**TASK DETAILS**
Although the records contain pictures, only their text should be repeated, exactly as it stands.
##### INFORMATION #####
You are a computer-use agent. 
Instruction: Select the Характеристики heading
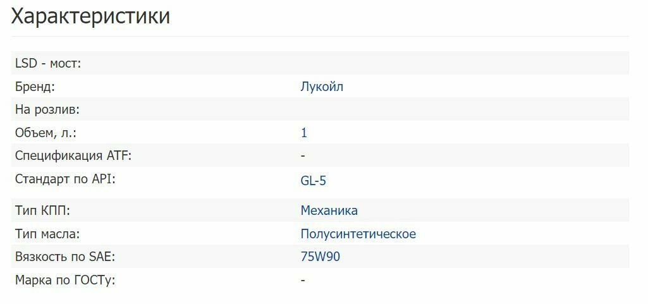pos(90,16)
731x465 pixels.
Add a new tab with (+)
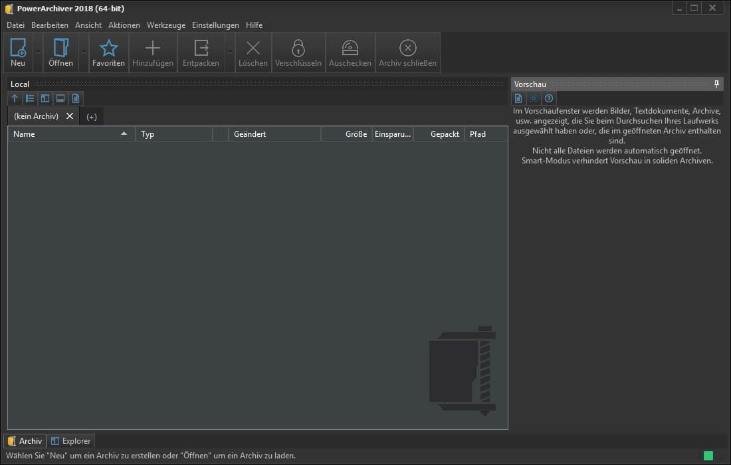click(92, 117)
#####
**SOLUTION TO THIS PROBLEM**
You are a computer-use agent. 
Instruction: Select the Характеристики heading
pos(90,16)
731x465 pixels.
Add a new tab with (+)
click(92, 117)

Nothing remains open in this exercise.